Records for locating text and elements

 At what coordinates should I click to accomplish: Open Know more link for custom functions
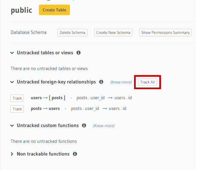coord(104,126)
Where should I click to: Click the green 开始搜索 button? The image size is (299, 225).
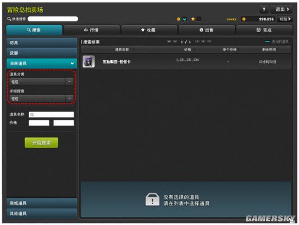(x=41, y=142)
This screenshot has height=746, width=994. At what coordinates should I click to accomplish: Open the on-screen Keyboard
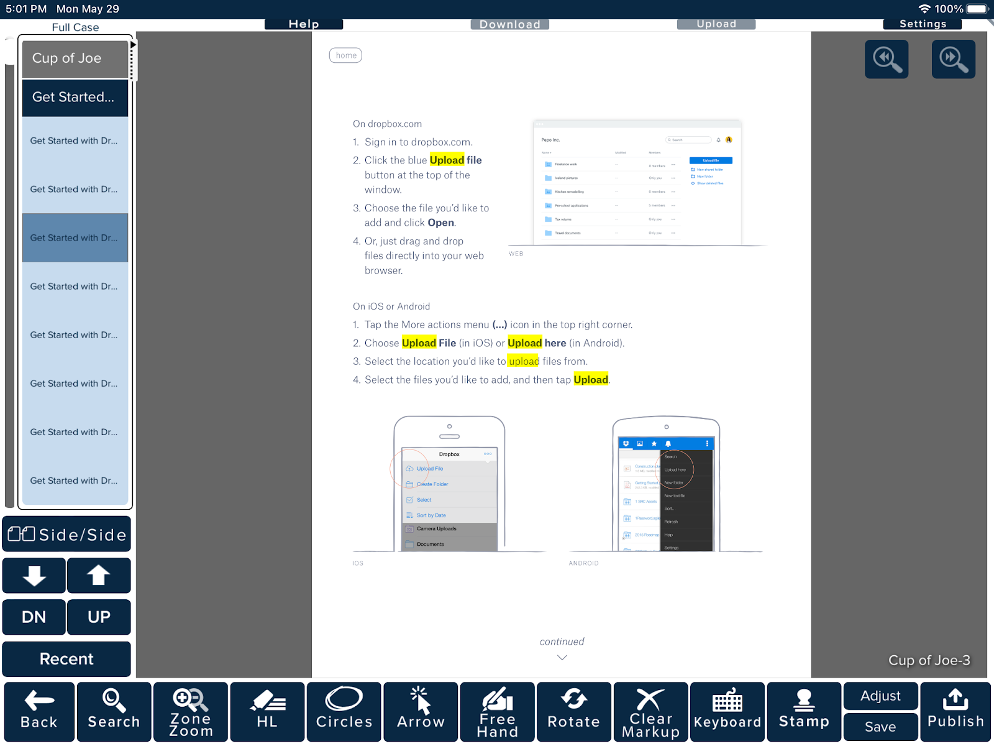point(727,712)
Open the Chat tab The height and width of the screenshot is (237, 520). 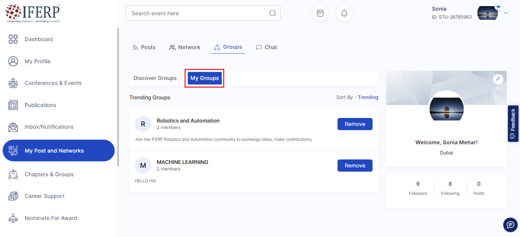click(x=267, y=47)
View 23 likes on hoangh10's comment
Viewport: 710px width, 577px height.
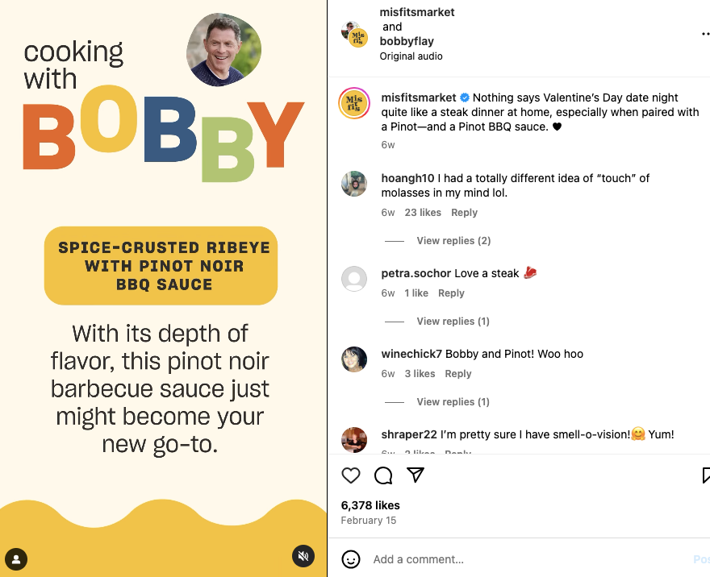[423, 213]
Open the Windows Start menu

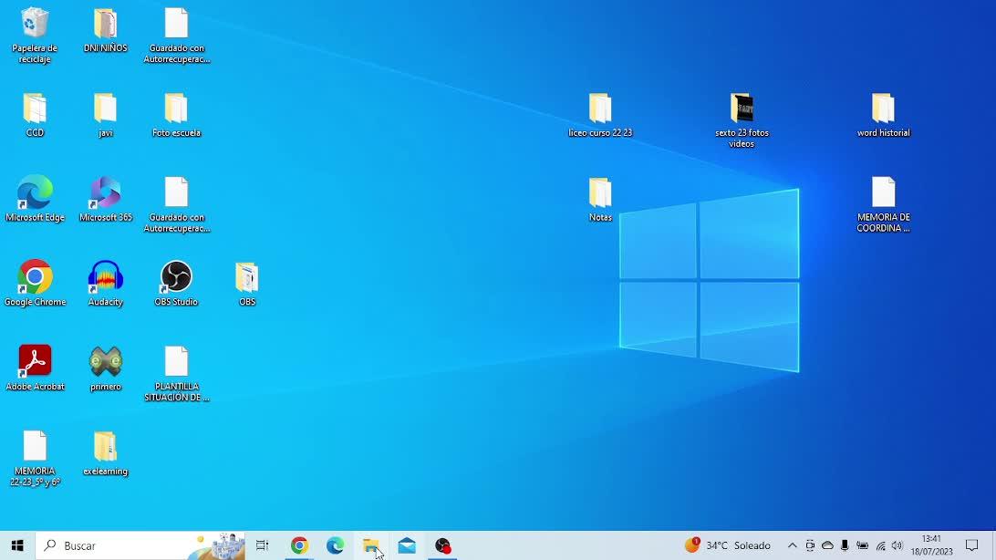point(17,545)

Your task:
Count how many lines of the records above contain the word "coordinates". Reply with the number alone.

Written solution:
2